L'environnement, un sujet à risque pour les journalistes au Cameroun

28 févr 2022 dans Sécurité physique et numérique
Un homme prend une photo dans la nature

À cause du dérèglement climatique, l’émergence et la réémergence de certaines maladies, particulièrement des zoonoses (maladies infectieuses des animaux vertébrés transmissibles à l'être humain), le débat sur la préservation de l’environnement a pignon sur rue. Nécessaire donc pour des journalistes environnementaux, de plus en plus nombreux, de diffuser des informations fiables. Sauf que le faire les expose aux menaces de toutes sortes. Des cas se multiplient au Cameroun.

Les reporters surveillés par les autorités 

"Pendant longtemps, les journalistes scientifiques se croyaient à l’abri des dangers encourus par leurs confrères des desks politique, économie ou sport. Mais c’est à leur dépens qu’ils comprennent que le danger rôde partout", explique une journaliste scientifique camerounaise, spécialiste des questions environnementales. Cette dernière voulait travailler en 2021 sur la gestion des forêts communautaires dans une localité appelée "Tête d'éléphant" à l'est du Cameroun, l'une des régions les plus riches en biodiversité du pays. Elle n’est pas allée jusqu’au bout. "J’ai brutalement arrêté ma mission parce qu’interpellée et arrêtée par la gendarmerie, sur ordre du préfet d'un des quatre départements de la région", indique, pour le déplorer, la journaliste. 

Pour le même sujet, un autre journaliste d'une chaîne de télévision privée a été éconduit de la région sur instructions du même préfet. On lui a détruit ses enregistrements.

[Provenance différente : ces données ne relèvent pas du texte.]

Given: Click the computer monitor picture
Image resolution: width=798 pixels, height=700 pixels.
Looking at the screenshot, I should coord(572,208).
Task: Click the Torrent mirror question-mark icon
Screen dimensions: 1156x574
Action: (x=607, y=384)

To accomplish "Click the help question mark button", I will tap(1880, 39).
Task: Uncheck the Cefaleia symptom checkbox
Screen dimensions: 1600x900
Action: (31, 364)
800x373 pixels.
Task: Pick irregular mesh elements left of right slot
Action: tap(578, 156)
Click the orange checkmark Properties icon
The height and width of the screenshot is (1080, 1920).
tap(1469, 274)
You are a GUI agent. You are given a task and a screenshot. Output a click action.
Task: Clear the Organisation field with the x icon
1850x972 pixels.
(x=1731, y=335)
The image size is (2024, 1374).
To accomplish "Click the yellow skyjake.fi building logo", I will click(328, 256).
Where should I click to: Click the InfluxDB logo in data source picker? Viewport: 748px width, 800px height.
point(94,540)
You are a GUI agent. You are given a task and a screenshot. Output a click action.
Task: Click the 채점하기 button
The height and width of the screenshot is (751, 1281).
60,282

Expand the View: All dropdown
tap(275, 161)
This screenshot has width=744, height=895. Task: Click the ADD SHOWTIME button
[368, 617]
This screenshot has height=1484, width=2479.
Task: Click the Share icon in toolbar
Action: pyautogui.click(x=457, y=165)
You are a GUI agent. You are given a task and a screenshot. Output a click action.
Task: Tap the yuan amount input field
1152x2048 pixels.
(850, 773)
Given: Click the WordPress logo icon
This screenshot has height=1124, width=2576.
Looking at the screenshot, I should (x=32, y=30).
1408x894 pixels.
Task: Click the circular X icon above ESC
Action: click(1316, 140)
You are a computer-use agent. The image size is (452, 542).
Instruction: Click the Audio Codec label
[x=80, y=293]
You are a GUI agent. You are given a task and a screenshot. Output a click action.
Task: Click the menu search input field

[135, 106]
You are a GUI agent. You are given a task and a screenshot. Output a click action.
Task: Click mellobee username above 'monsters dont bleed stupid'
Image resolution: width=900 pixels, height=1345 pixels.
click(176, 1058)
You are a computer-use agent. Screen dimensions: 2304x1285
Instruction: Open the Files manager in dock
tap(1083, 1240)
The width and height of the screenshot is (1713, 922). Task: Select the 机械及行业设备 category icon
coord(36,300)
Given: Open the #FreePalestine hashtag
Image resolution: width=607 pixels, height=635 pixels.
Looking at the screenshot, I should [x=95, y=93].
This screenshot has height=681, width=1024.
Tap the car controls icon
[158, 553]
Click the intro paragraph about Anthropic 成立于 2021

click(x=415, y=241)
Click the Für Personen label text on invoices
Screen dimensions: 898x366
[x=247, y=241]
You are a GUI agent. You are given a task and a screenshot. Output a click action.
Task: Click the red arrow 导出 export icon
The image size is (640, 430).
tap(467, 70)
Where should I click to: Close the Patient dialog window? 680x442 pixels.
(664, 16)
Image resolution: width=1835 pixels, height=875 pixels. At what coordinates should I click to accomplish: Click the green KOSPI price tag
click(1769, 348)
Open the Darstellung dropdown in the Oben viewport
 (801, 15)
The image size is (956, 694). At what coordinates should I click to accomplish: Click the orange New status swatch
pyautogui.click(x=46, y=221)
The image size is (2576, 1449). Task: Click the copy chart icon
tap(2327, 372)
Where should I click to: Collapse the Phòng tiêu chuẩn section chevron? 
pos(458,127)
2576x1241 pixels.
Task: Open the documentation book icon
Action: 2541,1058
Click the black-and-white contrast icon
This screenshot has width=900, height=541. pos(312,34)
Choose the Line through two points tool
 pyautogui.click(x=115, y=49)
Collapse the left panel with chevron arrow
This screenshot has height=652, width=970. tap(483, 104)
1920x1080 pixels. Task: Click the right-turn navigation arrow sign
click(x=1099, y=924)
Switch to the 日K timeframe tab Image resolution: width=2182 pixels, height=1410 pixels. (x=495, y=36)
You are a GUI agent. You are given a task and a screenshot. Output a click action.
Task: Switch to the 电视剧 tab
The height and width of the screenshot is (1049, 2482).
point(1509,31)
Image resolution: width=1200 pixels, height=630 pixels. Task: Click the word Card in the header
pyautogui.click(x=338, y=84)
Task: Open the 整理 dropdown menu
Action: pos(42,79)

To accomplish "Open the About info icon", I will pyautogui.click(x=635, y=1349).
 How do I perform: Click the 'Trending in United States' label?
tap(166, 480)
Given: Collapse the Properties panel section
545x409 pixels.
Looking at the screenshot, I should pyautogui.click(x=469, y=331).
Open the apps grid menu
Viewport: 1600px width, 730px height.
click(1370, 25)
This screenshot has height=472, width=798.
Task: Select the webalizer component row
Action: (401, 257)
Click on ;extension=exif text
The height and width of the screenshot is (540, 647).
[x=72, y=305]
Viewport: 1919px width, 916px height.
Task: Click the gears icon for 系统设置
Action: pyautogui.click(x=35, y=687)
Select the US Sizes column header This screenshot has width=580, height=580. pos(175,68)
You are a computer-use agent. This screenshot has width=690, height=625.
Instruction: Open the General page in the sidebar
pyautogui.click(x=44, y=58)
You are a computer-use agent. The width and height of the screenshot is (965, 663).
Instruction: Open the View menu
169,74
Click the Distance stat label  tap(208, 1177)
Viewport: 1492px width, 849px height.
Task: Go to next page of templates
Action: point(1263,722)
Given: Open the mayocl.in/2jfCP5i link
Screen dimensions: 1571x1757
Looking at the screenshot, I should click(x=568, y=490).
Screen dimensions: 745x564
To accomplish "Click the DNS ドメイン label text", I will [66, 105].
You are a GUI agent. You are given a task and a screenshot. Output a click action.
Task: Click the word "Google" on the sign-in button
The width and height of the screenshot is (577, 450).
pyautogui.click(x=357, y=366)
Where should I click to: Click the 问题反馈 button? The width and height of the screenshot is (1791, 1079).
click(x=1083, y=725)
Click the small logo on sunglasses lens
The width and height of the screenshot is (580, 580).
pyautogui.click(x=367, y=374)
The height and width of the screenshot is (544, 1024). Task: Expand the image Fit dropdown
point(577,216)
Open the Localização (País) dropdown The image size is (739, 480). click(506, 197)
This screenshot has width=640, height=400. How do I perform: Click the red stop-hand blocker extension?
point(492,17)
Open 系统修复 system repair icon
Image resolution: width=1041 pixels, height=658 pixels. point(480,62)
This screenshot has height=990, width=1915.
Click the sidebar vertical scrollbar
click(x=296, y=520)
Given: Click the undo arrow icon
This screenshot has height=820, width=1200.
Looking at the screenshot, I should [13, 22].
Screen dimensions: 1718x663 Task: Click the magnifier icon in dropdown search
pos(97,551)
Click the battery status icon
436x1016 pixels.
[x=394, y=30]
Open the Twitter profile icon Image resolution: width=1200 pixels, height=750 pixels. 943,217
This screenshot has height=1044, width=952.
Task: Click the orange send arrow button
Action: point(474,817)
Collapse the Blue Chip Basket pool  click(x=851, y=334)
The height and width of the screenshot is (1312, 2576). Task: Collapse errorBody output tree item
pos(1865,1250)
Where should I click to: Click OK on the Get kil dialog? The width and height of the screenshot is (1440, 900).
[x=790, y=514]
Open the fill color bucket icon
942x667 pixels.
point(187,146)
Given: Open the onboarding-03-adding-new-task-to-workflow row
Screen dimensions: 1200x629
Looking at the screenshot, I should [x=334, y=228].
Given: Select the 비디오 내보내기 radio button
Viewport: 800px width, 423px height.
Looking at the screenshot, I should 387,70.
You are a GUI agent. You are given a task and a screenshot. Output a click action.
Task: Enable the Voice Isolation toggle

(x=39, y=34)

Jean Charles Biyo’o, journaliste en service à la Radio Tséméni Siantou explique qu'un responsable local lui a lancé : "Mon petit, tu es encore jeune. Je te conseille, en tant qu’aîné, de laisser tomber ce sujet sur les difficultés des populations riveraines de SudCam. [...] J’ai dû partir sans plus réaliser le travail". Il s'était rendu dans la région du Sud pour enquêter sur l’impact environnemental d’une plantation d’hévéa en plein cœur de la forêt, non loin de la réserve de biosphère du Dja, classée patrimoine mondial de l’UNESCO. 

Elias Ngalamé est allé lui aussi dans cette même région avec un confrère américain pour s’intéresser au projet de replantation de l'ébène par une société américaine de production de guitares au Cameroun. Ils ont été chassés par le préfet du coin censé les autoriser à interroger les riverains. "Il a menacé de nous enfermer si nous ne partions pas immédiatement", raconte ce journaliste scientifique, directeur de publication d'Eco Outlook. Eugene Ndi, journaliste environnemental, dit avoir dû abandonner des enquêtes jugées très risquées parce qu’il pense que "rien ne vaut la vie".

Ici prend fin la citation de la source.